Alle Beiträge sind in einer einheitlichen lexikon-ähnlichen Form geschrieben. Nach Name, einer Abbildung und Lebensdaten folgen Hinweise auf Herkunft, Eltern, Geschwister. An die eigentlichen biographischen Beiträge schließen sich, wo relevant, Publikationen, sowie immer Hinweise auf Literatur und Quellen und oftmals Anmerkungen zum Text an. Ergänzt werden die Biografien durch sogenannte „Frauenorte“, wie den Beginenhof, das Mädchengymnasium Kleine Helle, das Ottilie-Hoffmann-Haus oder einfach „Frauen in der Seefahrt“. Die einzelnen Beiträge zeichnen sich formal durch ihre knappe, informative Sprache aus, sind nicht ausgeschrieben, eine Voraussetzung dafür, dass so viele Beiträge in einem Band von rund 450 Seiten untergebracht werden konnten.

Die „Frauen Geschichte(n)“ sind vom Bremer Frauenmuseum e.V. herausgegeben worden. An ihnen haben 48 Autorinnen mitgearbeitet. Interessant wäre gewesen, im Vorwort zu erfahren, wer die abzuhandelnden Frauen aus Bremen und Bremerhaven ausgewählt hat. 1969 hat die Historische Gesellschaft drei Mitglieder ihres Vorstandes damit beauftragt, eine Auswahl aus einer Liste von 2000 Persönlichkeiten zu treffen.

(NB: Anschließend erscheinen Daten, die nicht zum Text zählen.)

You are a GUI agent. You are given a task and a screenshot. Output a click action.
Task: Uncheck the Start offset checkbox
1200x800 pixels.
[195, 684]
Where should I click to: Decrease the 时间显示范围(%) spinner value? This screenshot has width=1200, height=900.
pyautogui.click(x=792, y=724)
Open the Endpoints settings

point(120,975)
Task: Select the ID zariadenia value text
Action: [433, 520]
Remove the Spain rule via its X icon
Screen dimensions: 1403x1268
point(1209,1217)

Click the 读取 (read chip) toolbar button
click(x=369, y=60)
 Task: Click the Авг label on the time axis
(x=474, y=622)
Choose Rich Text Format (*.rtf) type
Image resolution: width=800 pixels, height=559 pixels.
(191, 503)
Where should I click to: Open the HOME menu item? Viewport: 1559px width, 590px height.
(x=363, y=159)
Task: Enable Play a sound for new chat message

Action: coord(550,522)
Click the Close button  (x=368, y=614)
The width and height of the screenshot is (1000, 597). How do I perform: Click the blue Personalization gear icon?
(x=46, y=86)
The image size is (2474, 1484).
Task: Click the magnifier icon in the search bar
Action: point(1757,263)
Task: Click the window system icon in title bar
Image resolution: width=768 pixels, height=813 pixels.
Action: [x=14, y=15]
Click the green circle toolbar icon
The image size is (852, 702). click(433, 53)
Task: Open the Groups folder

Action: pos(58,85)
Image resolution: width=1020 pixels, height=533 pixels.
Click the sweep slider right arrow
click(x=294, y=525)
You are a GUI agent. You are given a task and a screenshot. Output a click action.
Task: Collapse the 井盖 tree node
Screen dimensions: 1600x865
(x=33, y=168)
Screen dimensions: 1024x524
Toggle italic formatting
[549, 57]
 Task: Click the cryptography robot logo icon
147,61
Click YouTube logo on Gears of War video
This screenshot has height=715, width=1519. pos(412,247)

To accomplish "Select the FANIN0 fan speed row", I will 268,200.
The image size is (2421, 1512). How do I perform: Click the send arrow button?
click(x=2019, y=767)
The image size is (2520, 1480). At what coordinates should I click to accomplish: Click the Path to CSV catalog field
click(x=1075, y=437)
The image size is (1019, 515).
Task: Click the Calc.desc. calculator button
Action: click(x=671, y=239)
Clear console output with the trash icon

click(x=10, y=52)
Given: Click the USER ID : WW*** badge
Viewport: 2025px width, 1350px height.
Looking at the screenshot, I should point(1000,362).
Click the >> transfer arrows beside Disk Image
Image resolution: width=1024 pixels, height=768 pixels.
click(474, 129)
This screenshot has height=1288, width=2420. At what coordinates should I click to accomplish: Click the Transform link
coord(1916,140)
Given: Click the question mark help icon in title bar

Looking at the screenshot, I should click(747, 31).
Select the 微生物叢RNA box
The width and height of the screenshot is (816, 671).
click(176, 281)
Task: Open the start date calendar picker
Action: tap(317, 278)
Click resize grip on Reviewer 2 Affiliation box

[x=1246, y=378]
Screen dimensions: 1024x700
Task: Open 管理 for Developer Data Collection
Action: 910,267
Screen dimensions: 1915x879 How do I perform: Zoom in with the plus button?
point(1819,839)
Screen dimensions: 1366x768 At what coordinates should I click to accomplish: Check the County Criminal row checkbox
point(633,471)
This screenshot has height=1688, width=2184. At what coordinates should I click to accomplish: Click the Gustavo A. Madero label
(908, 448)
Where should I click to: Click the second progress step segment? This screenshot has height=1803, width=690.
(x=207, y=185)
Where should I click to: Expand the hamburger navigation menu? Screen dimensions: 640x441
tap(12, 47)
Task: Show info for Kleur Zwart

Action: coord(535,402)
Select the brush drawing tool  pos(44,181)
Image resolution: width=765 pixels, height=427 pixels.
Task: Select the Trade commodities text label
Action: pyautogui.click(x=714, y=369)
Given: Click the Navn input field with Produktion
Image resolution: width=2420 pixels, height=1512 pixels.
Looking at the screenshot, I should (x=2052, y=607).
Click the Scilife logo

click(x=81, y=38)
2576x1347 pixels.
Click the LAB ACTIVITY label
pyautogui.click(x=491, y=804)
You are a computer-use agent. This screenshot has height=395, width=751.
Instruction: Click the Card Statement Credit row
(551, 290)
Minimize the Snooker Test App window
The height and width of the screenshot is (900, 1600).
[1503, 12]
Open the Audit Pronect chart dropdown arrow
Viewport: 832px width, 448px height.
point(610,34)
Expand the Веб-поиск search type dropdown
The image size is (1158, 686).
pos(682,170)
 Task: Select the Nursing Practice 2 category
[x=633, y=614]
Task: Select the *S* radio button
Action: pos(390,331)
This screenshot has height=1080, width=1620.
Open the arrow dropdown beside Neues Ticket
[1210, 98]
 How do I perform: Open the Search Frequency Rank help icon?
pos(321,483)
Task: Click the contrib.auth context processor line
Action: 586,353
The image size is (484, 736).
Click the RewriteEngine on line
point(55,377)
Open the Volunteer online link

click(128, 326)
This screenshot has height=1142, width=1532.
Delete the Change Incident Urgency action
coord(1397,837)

Auch wenn die Autorinnen des vorliegenden Lexikons verschiedentlich auf bereits vorhandene biografische Beiträge, so u.a. auf Bickelmanns „Bremerhavener Persönlichkeiten aus vier Jahrhunderten“, die oben genannten Lexika sowie auf Schwarzwälders „Großes Bremen-Lexikon“ zurückgreifen konnten, so stellt die Überarbeitung und Ergänzung dieser Beiträge, besonders aber die Neufassung so vieler neuer biographischer Lebensbilder eine besondere Leistung dar, auch wenn der Rezensent auf fehlende Quellen- und Literaturhinweise gestoßen ist, die hervorzuheben jedoch kleinlich wäre.

Mit den „Frauen Geschichte(n)“ liegt nun ein fundiertes wissenschaftliches Hilfsmittel für die Bremer Landesgeschichte vor, das eine zu Recht beklagte Lücke nicht nur in der Frauen-Geschichtsforschung schließt. Dafür gehört dem Verein „Bremer Frauenmuseum“ Dank und Anerkennung, die er durch die Verleihung des Bremer Preises für Heimastforschung 2017 auch erhielt. Über den wissenschaftlichen Nutzen hinaus kann man aber auch in den „Frauen Geschichte(n)“ einfach nur blättern, entdecken und lesen. Die Herausgeberinnen wünschen dazu ihren „Leserinnen“ viel Lesevergnügen. Das sei auch den Lesern gegönnt, meint der Rezensent.